Market value: $140.9 million
TipRanks consensus price target: $11.75 (93% upside potential)
Intevac (IVAC, $6.10) is a leading supplier of thin-film processing systems for digital night-vision technologies. Traditionally its customers have come from the defense industry, but now a new role is emerging. At the end of March, Intevac put out a press release revealing a new role in smartphone manufacturing. Now its systems are being applied to protect the display cover panels on the surface of a “top three” cellphone maker.
Maxim Group’s Nehal Chokshi (view Chokshi's TipRanks profile) has a good idea who this Top 3 cellphone maker may be.
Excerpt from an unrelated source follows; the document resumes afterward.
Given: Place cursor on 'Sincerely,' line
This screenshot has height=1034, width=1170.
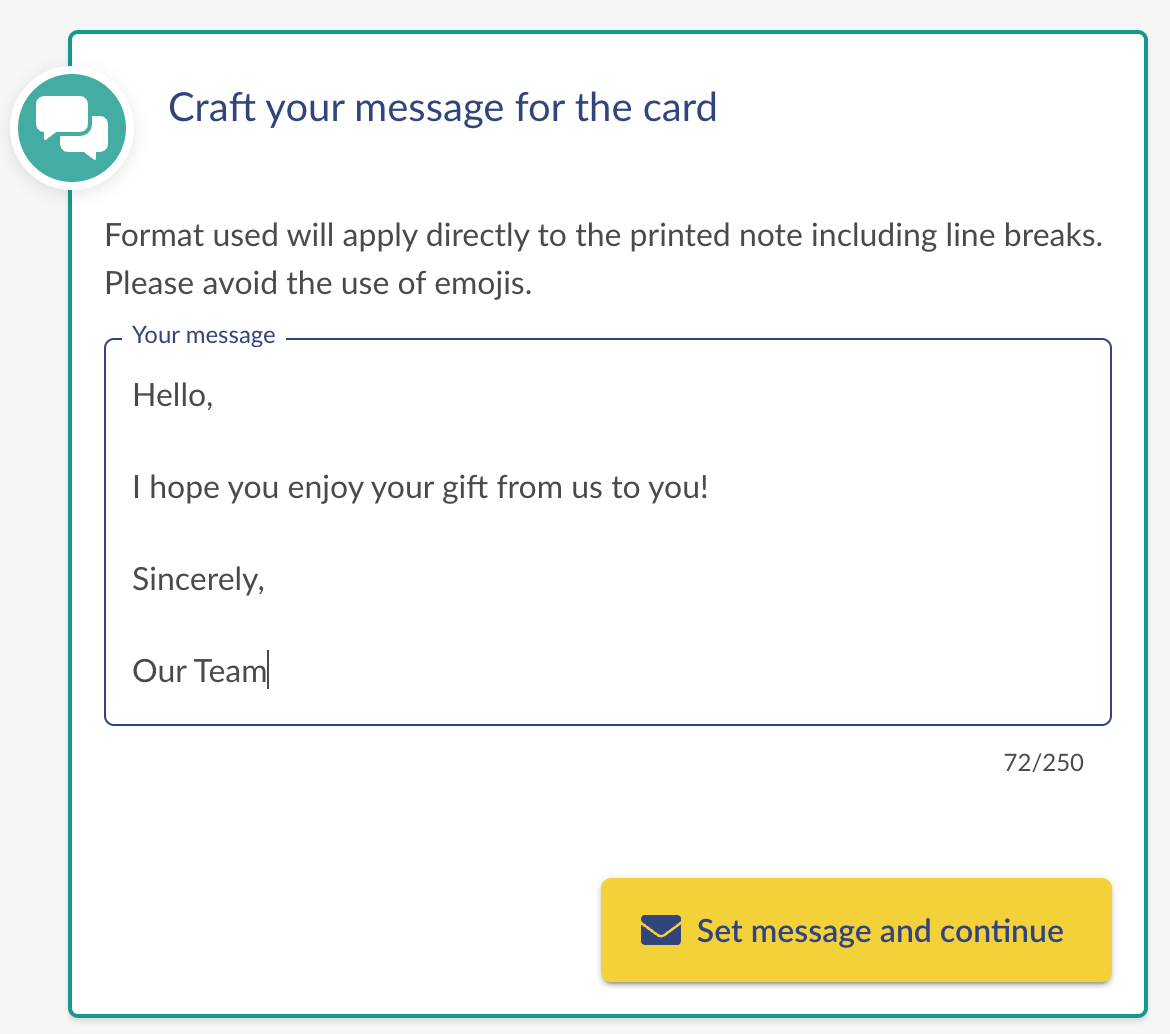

She is betting on Huawei, which has just launched the P20 in Paris. According to Chokshi, the technology helps enhance the vividness of the phone’s color.
Here’s what Chokshi wants to see going forward: “What will increase our confidence is evidence that the increased vividness of the color of the phone is one of many potential reasons for consumers to show preference for the Huawei P20 over other Android alternatives, in the form of market share gains.”
Chokshi still spies big upside potential of 97% for IVAC, targeting a share price of $12.
Market value: $199.7 million
TipRanks consensus price target: $16.17 (141% upside potential)
TipRanks consensus rating: Strong Buy
Last but by no means least is intriguing clinical-stage biotech MiRagen Therapeutics (MGEN, $6.70). Miragen focuses on developing treatments for diseases including cancer and fibrosis using microRNA modulation. And good news: At the end of March, MGEN announced the start of a Phase I study of the miR-92 inhibitor MRG-110 with partner Servier.
Five-star Oppenheimer analyst Leah R. Cann “consider(s) this clinical trial start a positive event for MiRagen, as it further broadens the firm’s clinical microRNA pipeline to three programs.” This includes cobomarsen in mycosis fungoides and other blood cancers and MRG-201 in fibrosis conditions.
Cann assumes that the company will launch its first product in the next five years, and projects potential future revenue of $1.2 billion by 2025. Based on this Phase I start, Cann reiterated her bullish $16.50 price target for MGEN – indicating massive upside potential of 146%.